Sample multiplexing-based targeted pathway proteomics with real-time analytics reveals the impact of genetic variation on protein expression.
Qing YuXinyue LiuMark P KellerJose Navarrete-PereaTian ZhangSipei FuLaura P VaitesSteven R ShukenErnst SchmidGregory R KeeleJiaming LiEdward L HuttlinEdrees H RashanJudith A SimcoxGary A ChurchillDevin K SchweppeAlan D AttieJoao A PauloSteven P GygiPublished in: Nature communications (2023)

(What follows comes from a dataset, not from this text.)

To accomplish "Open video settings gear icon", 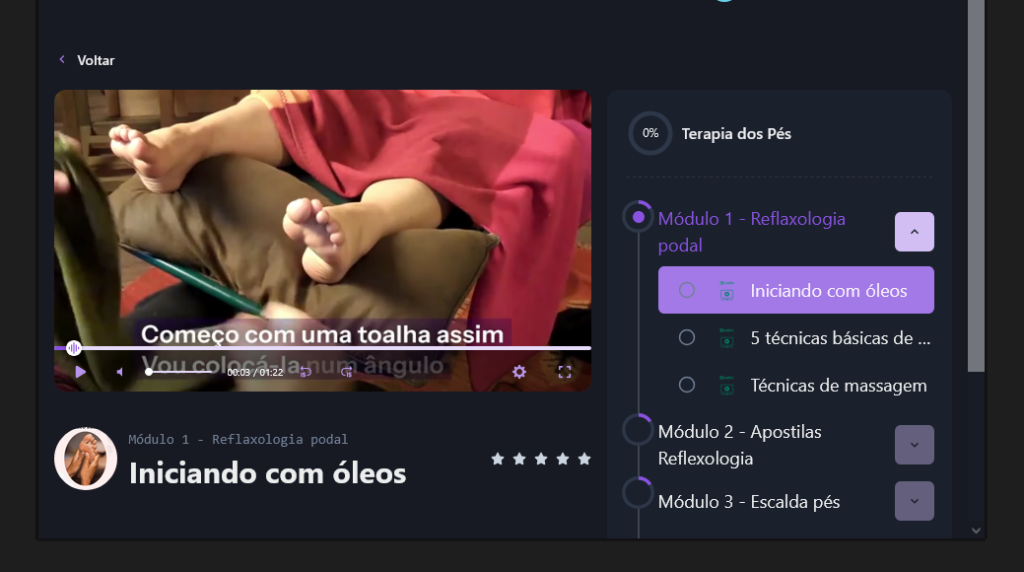I will (x=519, y=372).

Targeted proteomics enables hypothesis-driven research by measuring the cellular expression of protein cohorts related by function, disease, or class after perturbation. Here, we present a pathway-centric approach and an assay builder resource for targeting entire pathways of up to 200 proteins selected from >10,000 expressed proteins to directly measure their abundances, exploiting sample multiplexing to increase throughput by 16-fold. The strategy, termed GoDig, requires only a single-shot LC-MS analysis, ~1 µg combined peptide material, a list of up to 200 proteins, and real-time analytics to trigger simultaneous quantification of up to 16 samples for hundreds of analytes. We apply GoDig to quantify the impact of genetic variation on protein expression in mice fed a high-fat diet. We create several GoDig assays to quantify the expression of multiple protein families (kinases, lipid metabolism- and lipid droplet-associated proteins) across 480 fully-genotyped Diversity Outbred mice, revealing protein quantitative trait loci and establishing potential linkages between specific proteins and lipid homeostasis.